Another example would be my high pain tolerance. (Pain is part of your interception and tactile sensory systems.) I didn’t even realize I had a high pain tolerance until I was in the emergency room one night with what turned out to be a kidney stone. The nurse asked me what my pain level was on a scale of 1-10 and I answered that it was a 7 or 8. My boyfriend then added, “If she says 7 or 8, that’s a 10 on most people’s scale.” That was news to me! Afterwards, I realized that my interoceptors had probably been altered by my traumatic experiences. When I felt pain or felt unwell as a child, there was usually one of two reactions from my mother: either rage that I was bothering her with my needs, or an overly dramatic trip to the doctor where she would be in complete hysterics and insist that I undergo every medical test under the sun, and I would be poked and prodded in myriad painful and uncomfortable ways. So, I learned to keep it to myself if I felt pain. Eventually, my nervous system acclimated to that and turned down my pain receptors.

Even though I’m no longer living in that dysfunctional household, both my auditory and interoceptors were wired in a different way via these experiences in my formative years. They are now part of my unique sensory profile.

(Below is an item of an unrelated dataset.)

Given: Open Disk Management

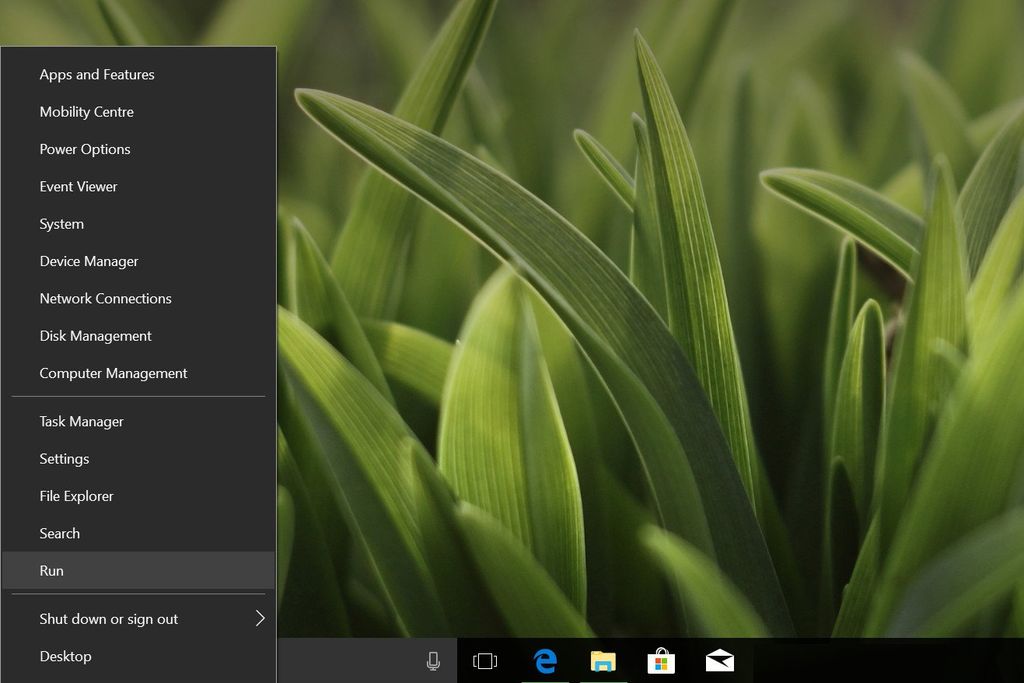Looking at the screenshot, I should (95, 336).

So, what’s the takeaway here? Now that you know all this cool, new stuff about your sensory profile, how can you actually use it? Well, there are three main ways:

First, make a list of the things that fall under the “sensory seeking” category for you. What are the things that you love to smell, eat, or hear? What kind of fabrics do you like? Do you like big hugs or light touch? What kinds of art do you like to look at? What’s your favorite natural setting — desert, rolling hills, or dense jungle? Then make yourself a “sensory toolkit” where you can have these things handy if you start to feel stressed.

Second, what are your “sensory aversions”? What are the things that make you feel like you want to crawl out of your skin? What smells, sights, noises or environments make you feel stressed out and exhausted? Make sure that you only get these things in small doses or use strategies to help you tune those out. For example, I use my noise-cancelling headphones with no music on when I’m working in noisy environments. That way, I get my own little cocoon of quiet in the middle of a noisy place.

Thirdly, practice self-compassion. (I mean, my advice when dealing with any kind of trauma fallout is self-compassion, really.) If you get stressed by certain sensory experiences, I want you to practice listening to your inner caregiver. Listen to them tell you how smart and resourceful you were to be able to have a system in place to sense the danger coming. Feel them send you so much love and acceptance for who you are, regardless of what your body and mind may be doing at the moment. Imagine what your ideal parent or caregiver would say or do for you to calm you and help you feel safe and sound in this situation. Know that you deserve all of this love and care and more. 

I’d love to know what you’ll take away from this post! Did you figure out anything about your own sensory profile? I hope this info can help you care for yourself in the most exquisite and loving way — you deserve nothing less, my friend.